Canadians are already carrying the highest household debt burden in the G7. They are coping with some of the least affordable housing in the developed world. Food bank usage has reached record lows and young families can only dream of home ownership. Seniors are stretching fixed incomes further every month. Working parents are making impossible choices between groceries, rent, transportation and basic necessities.
The Prime Minister did not campaign on doubling deficits. He did not campaign on larger government and ever-expanding spending commitments. He presented himself as the supposed adult in the room, the person who would restore fiscal discipline, bring competence back to the government and provide a new economic direction for the country. However, only months later, Canadians are looking at a $72-billion deficit, the largest deficit in Canadian history outside of the pandemic, and billions of dollars in additional spending commitments that were not even included in the budget.
The Prime Minister promised to lower the debt-to-GDP ratio. This budget shows it is rising. He promised spending discipline. Spending is increasing faster than inflation and faster than economic growth. He promised economic renewal. Canada remains the only G20 country in recession. He promised to build faster, yet despite his creating new offices, new agencies and new approval processes, Canadians are still waiting to see any results.
The concern is not simply that these promises have been broken. The concern is that the government appears not to have learned anything from the experience of the last decade. For 10 years, Canadians have been told that another spending program, another fund, another agency or another strategy will solve the problem, yet the problem continues to grow as the government continues to grow.
The result is a country carrying more debt, paying more interest, experiencing weaker growth and facing higher costs than Canadians were promised. At some point, governments must be judged not by the announcements they make but by the results they achieve. Now the government has asked Parliament to spend less time examining legislation at the very moment it is asking Canadians to accept more spending, more borrowing and more debt. That is backwards.
When a government announces another $48 billion in commitments after tabling a budget, scrutiny becomes more important, not less. When deficits are growing, debate becomes more important, not less. When Canadians are struggling to afford groceries, housing and everyday necessities, accountability becomes more important, not less. Parliament was not created to rubber-stamp government announcements. It exists to test them, challenge them and ensure taxpayers understand the consequences before the bill arrives.
After 10 years of rising debt, rising costs and declining affordability, Canadians have every right to ask whether more spending will solve the problem or simply make it worse. The government might not like that, but it is not a reason to curtail debate. It is the very reason debate exists.

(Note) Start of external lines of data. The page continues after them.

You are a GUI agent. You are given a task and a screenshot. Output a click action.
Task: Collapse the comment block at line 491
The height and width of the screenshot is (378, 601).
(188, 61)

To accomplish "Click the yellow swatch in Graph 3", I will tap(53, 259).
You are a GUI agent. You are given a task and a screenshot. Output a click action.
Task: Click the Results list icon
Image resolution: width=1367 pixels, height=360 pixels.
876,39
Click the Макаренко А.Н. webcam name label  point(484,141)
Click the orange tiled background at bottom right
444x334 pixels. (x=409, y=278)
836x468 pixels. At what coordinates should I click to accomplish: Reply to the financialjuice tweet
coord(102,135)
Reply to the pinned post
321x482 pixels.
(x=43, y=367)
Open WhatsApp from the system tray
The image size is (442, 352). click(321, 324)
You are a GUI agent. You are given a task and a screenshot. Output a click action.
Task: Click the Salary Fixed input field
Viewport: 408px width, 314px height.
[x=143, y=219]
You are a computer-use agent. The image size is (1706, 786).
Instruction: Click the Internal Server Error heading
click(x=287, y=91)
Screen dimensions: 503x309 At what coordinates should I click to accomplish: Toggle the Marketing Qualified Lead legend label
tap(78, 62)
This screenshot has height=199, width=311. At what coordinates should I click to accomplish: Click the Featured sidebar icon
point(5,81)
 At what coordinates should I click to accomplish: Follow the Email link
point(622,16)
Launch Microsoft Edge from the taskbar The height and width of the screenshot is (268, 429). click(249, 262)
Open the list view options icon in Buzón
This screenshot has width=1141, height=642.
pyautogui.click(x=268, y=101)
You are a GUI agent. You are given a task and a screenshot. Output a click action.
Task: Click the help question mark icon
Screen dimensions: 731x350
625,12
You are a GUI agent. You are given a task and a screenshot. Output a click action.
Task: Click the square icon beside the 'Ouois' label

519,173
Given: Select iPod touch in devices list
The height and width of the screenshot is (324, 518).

That is why Conservatives support the amendment moved by my colleague from Cariboo—Prince George. His amendment would allow the finance committee to continue its work instead of forcing members to vote on remaining clauses and amendments without debate. It would restore the basic principle that Parliament should examine legislation before passing it. Canadians can no longer afford more of the same, and they certainly cannot afford less scrutiny of the policies that brought us here.